Однако никто из слушателей никогда не разделял ее веселости: в их взглядах она читала осуждение. Ее смех производил впечатление профанации, издевательства над тем, что надлежало считать трагедией. Во взглядах Сабина видела пожелание, чтобы она упала с этой раскаленной трапеции, по которой шла при помощи изящных японских бумажных зонтиков, ибо ни одна виновная сторона не имеет право на подобную ловкость, на то, чтобы жить только за счет собственного умения балансировать над суровостью жизни, диктующей выбор в соответствии со своими запретами, направленными против многократности существований. Никто не разделял ее иронии и игривости перед лицом жестокостей самой жизни: никто не аплодировал, когда ей удавалось изобретательностью сокрушать жизненные ограничения.
В те мгновения, когда она достигала пика комичности над трясиной опасностей и скользких грибков вины, все бросали ее в одиночестве, непрощенную; они словно ждали того часа, когда она будет наказана за то, что жила шпионом в доме многоликой любви, за увертки от разоблачения, за уничтожение часовых, следивших за точностью границ, за переход без паспортов и разрешений от одной любви к другой.

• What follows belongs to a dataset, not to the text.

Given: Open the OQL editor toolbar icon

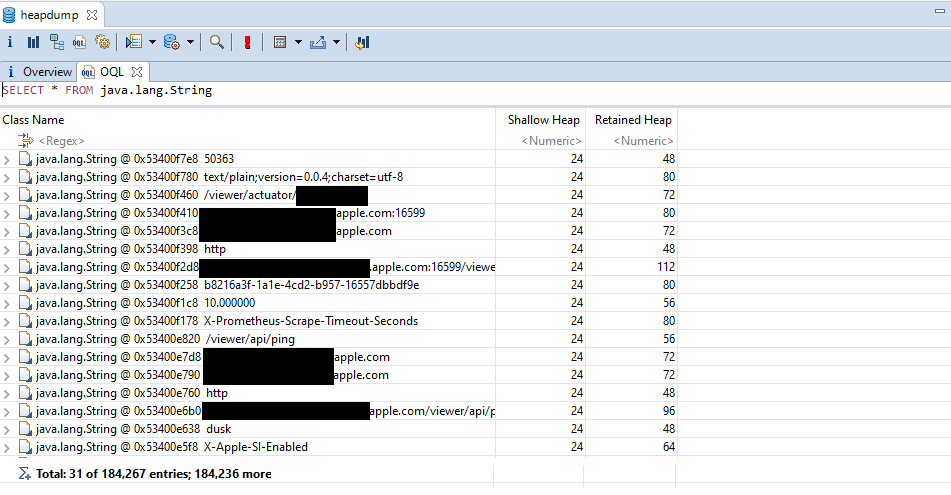Looking at the screenshot, I should (x=79, y=42).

Жизнь всех шпионов заканчивалась позорной смертью.
Она стояла на перекрестке в курортном городке и ждала сигнала светофора.
Испугал Сабину и заставил ее приглядеться к велосипедисту, застывшему рядом с ней в ожидании, необыкновенный блеск его больших глаз. Они сверкали влажными серебристыми искорками, от которых бросало в дрожь, потому что в них высвечивалось паническое возбуждение, залегавшее в самой поверхности. Расплавленное серебро вселяло тревогу, как если бы то были слепящие отражатели на грани гибели во тьме. Сабина оказалась зараженной этой паникой, прозрачная дымка из драгоценного камня, дрожащая в ожидании того, что ее вот-вот засосет притаившийся циклон.

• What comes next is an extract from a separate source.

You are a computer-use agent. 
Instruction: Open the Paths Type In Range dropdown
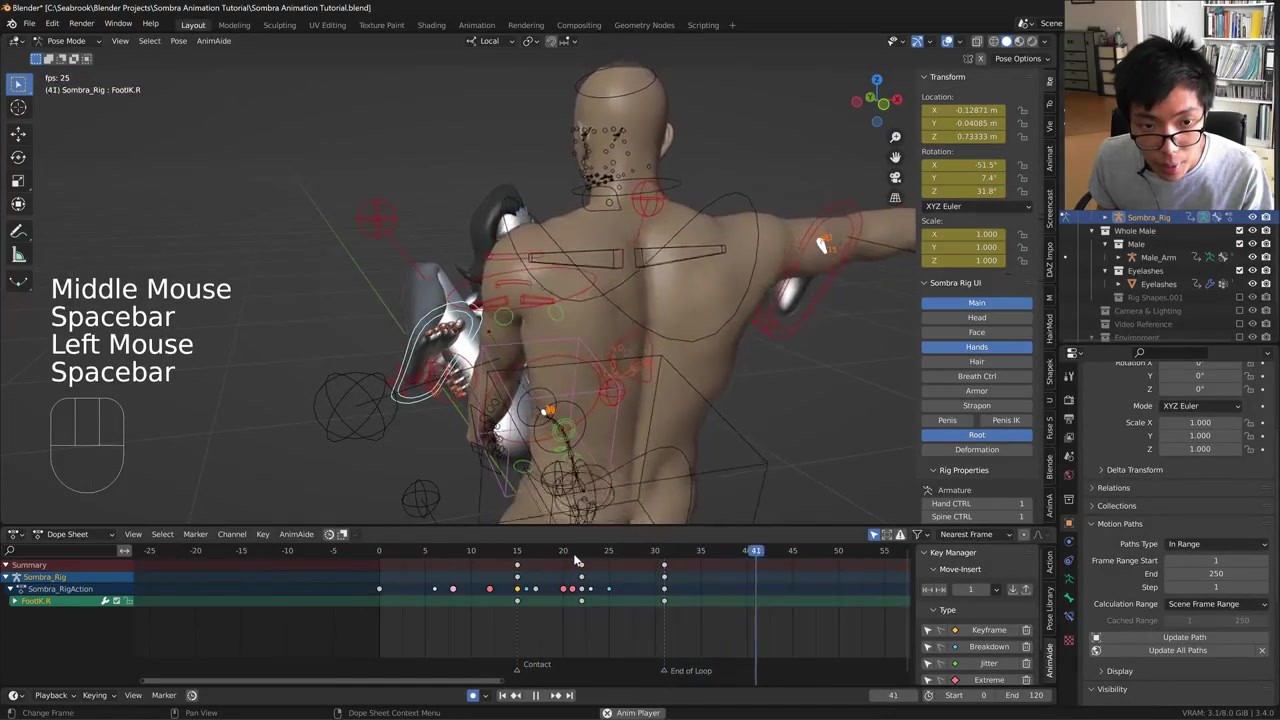(1216, 544)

Только позднее она обратила внимание на изящно выточенное лицо, маленький нос, губы, вылепленные с нежностью, не имеющие отношения к глубокой взволнованности глаз, рот очень молодого мужчины, чистый рисунок лица, еще не порабощенного чувствами. Эти чувства, до сих пор ему не знакомые, еще не разъели его тело. Движения его были свободны и проворны, движения подростка, беспокойные и легкие. Весь жар заключался в одном только взгляде.
Он ехал на своем велосипеде так, словно это был гоночный автомобиль или самолет. Он свалился на нее, как будто не видел деревьев, машин, людей и почти проглядел сигнал остановиться.
Чтобы стряхнуть с себя оцепенение, в которое ее повергли его глаза, она попыталась уменьшить их силу, думая: «Просто красивые глаза, просто страстные глаза, у юношей редко встречаются такие страстные глаза, просто они живее, чем у других». Но не успела она сказать это про себя, чтобы развеять чары, как еще более глубокий инстинкт добавил: «Он видел нечто, чего не видели другие юноши».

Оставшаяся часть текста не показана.